Quand Daniel rentra du bureau, après avoir attendu assez longtemps chez le coiffeur, Berthe était déjà en toilette de soirée. Avec une irritation que ne calmait point la présence sur son menton d’un petit bouton rouge, la jeune femme affirma qu’il était près de huit heures. « Et la carte des Capitan, ajouta-t-elle, porte sept heures trois quarts exactement. » Daniel essaya de prétendre qu’il n’était que sept heures et demie et que, lorsqu’on dit sept heures trois quarts, c’est huit heures... Vraiment, ce n’était pas gai de se mettre en retard avec des gens qui vous invitent pour la première fois. M. Capitan, un ancien commis de magasin, avait dû sa fortune et son élévation à son air distingué, toujours trop distingué, semblait-il, pour les positions où il se trouvait ; quand il fut parvenu à la grande opulence, on commença à s’apercevoir qu’il ressemblait à un prestidigitateur hongrois. Tel qu’il était, il impressionnait beaucoup le jeune ménage. Berthe et Daniel avaient été surpris et charmés de cette invitation à dîner. Ils s’attendaient tout au plus à une carte pour le bal.
Daniel enleva précipitamment ses vêtements un peu crottés. La femme de chambre était sortie chercher des épingles neige pour le front de madame, et la cuisinière ne savait pas où était l’habit. Daniel se souvint tout à coup qu’il n’avait qu’un bouton de perle pour les deux boutonnières de son devant de chemise. L’autre bouton avait été perdu et Daniel portait pour toute sa vie le remords de n’avoir pas attaché toute la garniture avec un fil de soie ; ce qui est une précaution indispensable quand on porte des plastrons mous.

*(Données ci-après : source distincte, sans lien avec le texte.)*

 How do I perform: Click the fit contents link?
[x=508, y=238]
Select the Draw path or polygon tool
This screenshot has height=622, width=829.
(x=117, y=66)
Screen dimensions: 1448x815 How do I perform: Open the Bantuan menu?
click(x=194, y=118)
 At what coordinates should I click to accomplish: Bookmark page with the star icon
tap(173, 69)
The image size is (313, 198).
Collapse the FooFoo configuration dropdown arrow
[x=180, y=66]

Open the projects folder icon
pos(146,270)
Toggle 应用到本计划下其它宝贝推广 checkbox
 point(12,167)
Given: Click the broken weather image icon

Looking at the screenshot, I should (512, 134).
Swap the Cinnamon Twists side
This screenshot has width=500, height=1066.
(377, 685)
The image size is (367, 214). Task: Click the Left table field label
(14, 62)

Il dut se contenter de deux boutons ordinaires retrouvés au fond d’un tiroir. Mieux valait être modeste et correct avec de la nacre que d’afficher un luxe de perles fines incomplet. Une autre déception, au moment d’enfiler ses chaussures, attendait le malheureux dîneur. La semelle de la bottine gauche était trouée. Il avait bien des bottines non vernies toutes neuves avec de triples semelles. Peut-on, avec l’habit, mettre des bottines non vernies ? Son ami Julius prétendait, mais était-ce bien sûr ? que c’était le chic américain.
Il se décida à consulter Berthe et parut dans l’embrasure du cabinet de toilette :
–  Est-ce que tu crois qu’on peut se mettre en habit avec des bottines non vernies ?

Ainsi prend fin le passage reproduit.